I’ve always been a fan of Kell Brook. Drenched in sweat inside London’s historic York Hall in 2008 was where the proud Yorkshireman first properly caught my eye, stopping a brave Barrie Jones for the British welterweight title.
Jones was a tall, rangy southpaw who was offered the opportunity for the vacant Lonsdale belt at just three weeks notice. Brook, aged 22, was under the temporary tutelage of Dave Coldwell after a hiatus from the infamous Wincobank Gym. Dancing, jiving, gyrating to the ring in the heart of Bethnal Green, Brook was imitating his idol Naseem Hamed; calm, confident and collected, the 16-fight novice was about to embark on a fight that would spark the kindling to a successful, yet frustrating career.
Brook dominated the seven rounds that the Welshman survived, using his crisp timing and unorthodox movement to force the towel to be thrown in by Jones’ reluctant corner. If that retirement signaled the start of Brook’s climb, a similar act of compassion by Dominic Ingle – eight years on against Gennadiy Golovkin – signalled the beginning of his decline, in front of a packed-out 02 Arena in London.

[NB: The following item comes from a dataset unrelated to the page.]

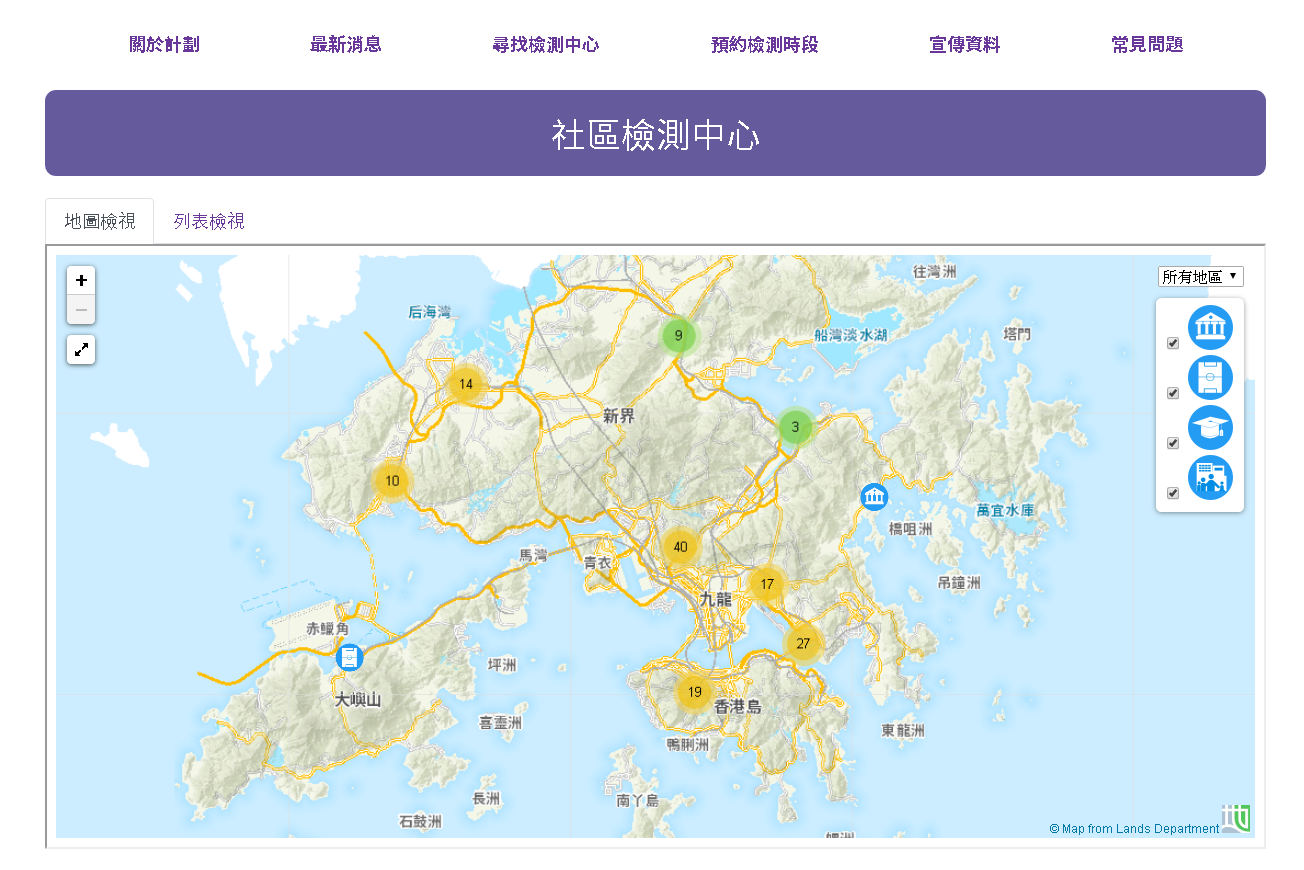Click the columned building marker near 橋咀洲

pyautogui.click(x=874, y=497)
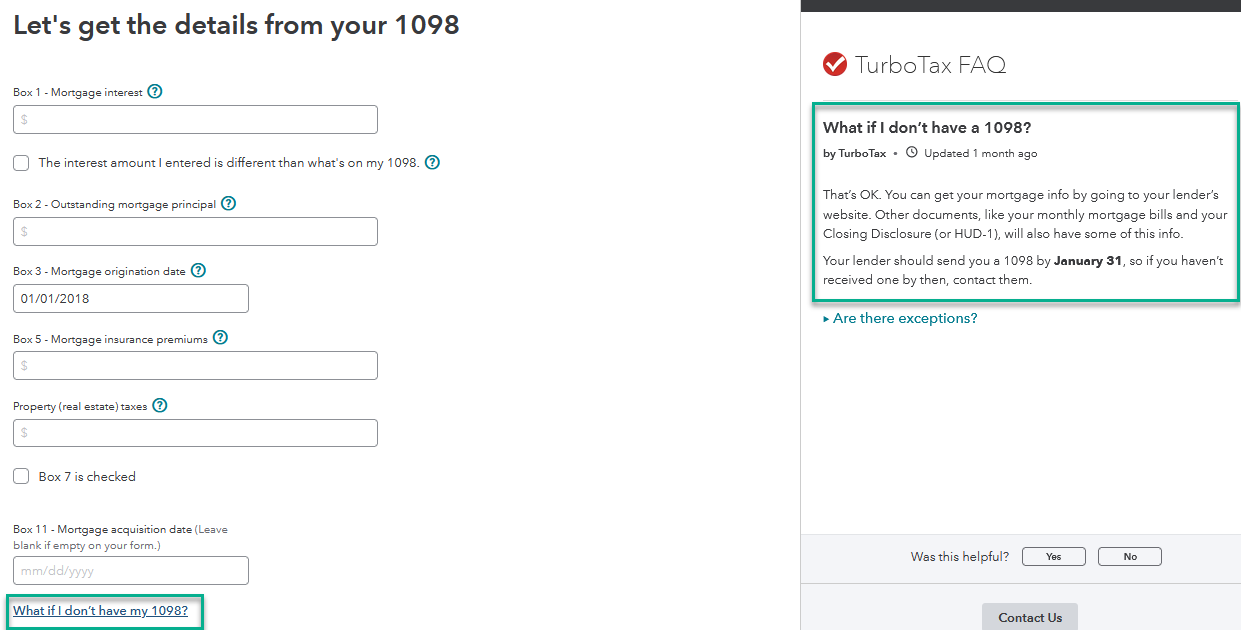Viewport: 1241px width, 630px height.
Task: Open help icon for Box 5 Mortgage insurance premiums
Action: pyautogui.click(x=220, y=338)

I was there that night in 2016, too. Far enough away from the ring not to wince in empathy at the destructive power of a peak 160-pound GGG, but close to enough to realise, pretty quickly, that “Special K” was out of his depth in a weight class he never belonged. I probably knew that before the first bell rang that evening, but hey, us Brits can be a blindly partisan bunch.
Whether Brook needed to take that fight against a pound-for-pound topping Golovkin is up for debate. The Eubanks originally refused to sign off on the opportunity, leaving the door ajar, and with JoJo Dan, Frankie Gavin and Kevin Bizier filling two years of IBF welterweight title defences since a career-high win over Shawn Porter, Brook walked through it.
Walking through the door to the awaiting Kazakh, Brook later left that room with a broken orbital bone and dented pride, yet still clinging onto the 147-pound title he has won impressively in Carson, Calif. Eight months later, at the home of Brook’s beloved Sheffield United Football Club, Errol Spence Jr would pour salt into the wounds that were still fresh from the GGG beating, taking the red strap back to Texas and leaving the Briton in no man’s land.
Sergey Rabchenko, Michael Zerafa and Mark DeLuca fights followed as Eddie Hearn and Brook tried to get a feel for what was left, and at what weight. Amir Khan popped up every four or five days, with British boxing journalists wasting precious ink on detailing a mind-numbing “will they, won’t they” saga to rival “Friends.”
Fast-forward to 2020, and Kell Brook is on the verge of his fourth “name” at world level. Having flirted with the competitive 154-pound division, Brook has – rightly or wrongly – convinced himself back down to welterweight where he will challenge Terence Crawford for the WBO’s version of the title.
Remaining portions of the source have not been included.